- Data shown
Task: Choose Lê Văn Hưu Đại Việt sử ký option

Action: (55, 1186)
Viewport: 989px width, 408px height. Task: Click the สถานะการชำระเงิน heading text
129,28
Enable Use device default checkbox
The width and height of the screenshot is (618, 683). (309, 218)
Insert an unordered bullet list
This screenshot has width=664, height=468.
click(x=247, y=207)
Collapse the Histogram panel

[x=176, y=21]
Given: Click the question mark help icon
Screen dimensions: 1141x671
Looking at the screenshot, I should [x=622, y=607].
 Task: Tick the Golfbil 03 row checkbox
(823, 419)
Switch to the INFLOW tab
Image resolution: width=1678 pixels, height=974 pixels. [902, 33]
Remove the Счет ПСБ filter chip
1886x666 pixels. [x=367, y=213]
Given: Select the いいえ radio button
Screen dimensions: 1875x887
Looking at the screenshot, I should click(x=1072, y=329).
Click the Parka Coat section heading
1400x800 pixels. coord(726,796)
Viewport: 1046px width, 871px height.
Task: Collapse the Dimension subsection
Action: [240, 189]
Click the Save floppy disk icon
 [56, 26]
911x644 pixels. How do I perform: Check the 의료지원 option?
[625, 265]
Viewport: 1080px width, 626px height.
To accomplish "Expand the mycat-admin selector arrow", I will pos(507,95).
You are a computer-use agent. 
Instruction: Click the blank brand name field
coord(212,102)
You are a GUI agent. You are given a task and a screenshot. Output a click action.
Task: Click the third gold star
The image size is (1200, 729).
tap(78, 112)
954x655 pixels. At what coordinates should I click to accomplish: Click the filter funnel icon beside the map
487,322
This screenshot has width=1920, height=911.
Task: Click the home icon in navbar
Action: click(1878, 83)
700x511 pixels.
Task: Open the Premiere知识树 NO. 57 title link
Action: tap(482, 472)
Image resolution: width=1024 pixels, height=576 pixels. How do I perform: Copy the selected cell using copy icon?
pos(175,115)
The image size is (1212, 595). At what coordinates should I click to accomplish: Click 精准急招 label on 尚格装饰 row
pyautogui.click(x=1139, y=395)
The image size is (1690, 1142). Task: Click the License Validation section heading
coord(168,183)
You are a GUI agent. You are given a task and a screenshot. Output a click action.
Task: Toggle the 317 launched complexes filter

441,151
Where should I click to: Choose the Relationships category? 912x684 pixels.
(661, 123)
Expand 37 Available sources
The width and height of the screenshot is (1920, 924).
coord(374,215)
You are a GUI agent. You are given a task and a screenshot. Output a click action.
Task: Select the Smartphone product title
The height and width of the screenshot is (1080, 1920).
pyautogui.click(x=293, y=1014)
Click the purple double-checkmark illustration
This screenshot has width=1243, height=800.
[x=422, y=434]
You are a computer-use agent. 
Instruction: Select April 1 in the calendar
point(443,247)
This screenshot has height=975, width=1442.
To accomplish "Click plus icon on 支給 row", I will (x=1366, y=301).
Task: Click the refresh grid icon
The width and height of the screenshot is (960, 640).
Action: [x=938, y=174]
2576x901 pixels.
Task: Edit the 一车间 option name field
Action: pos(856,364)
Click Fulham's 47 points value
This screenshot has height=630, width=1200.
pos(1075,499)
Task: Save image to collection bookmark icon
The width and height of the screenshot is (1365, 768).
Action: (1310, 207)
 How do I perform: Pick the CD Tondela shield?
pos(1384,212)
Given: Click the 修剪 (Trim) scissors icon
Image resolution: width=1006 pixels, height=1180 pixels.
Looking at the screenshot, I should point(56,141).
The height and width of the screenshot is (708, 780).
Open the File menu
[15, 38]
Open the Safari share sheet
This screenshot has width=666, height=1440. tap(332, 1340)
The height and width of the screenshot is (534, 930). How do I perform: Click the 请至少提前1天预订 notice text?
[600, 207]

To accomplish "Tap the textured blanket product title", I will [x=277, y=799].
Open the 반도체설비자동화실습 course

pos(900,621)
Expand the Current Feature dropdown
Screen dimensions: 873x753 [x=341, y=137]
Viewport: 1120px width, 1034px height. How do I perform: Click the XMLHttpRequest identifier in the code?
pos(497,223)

- What to work on
Copy out each line of the listing that holds "product".

- Written solution
Task: Select the Smartphone product title
To accomplish "Tap the textured blanket product title", I will [x=277, y=799].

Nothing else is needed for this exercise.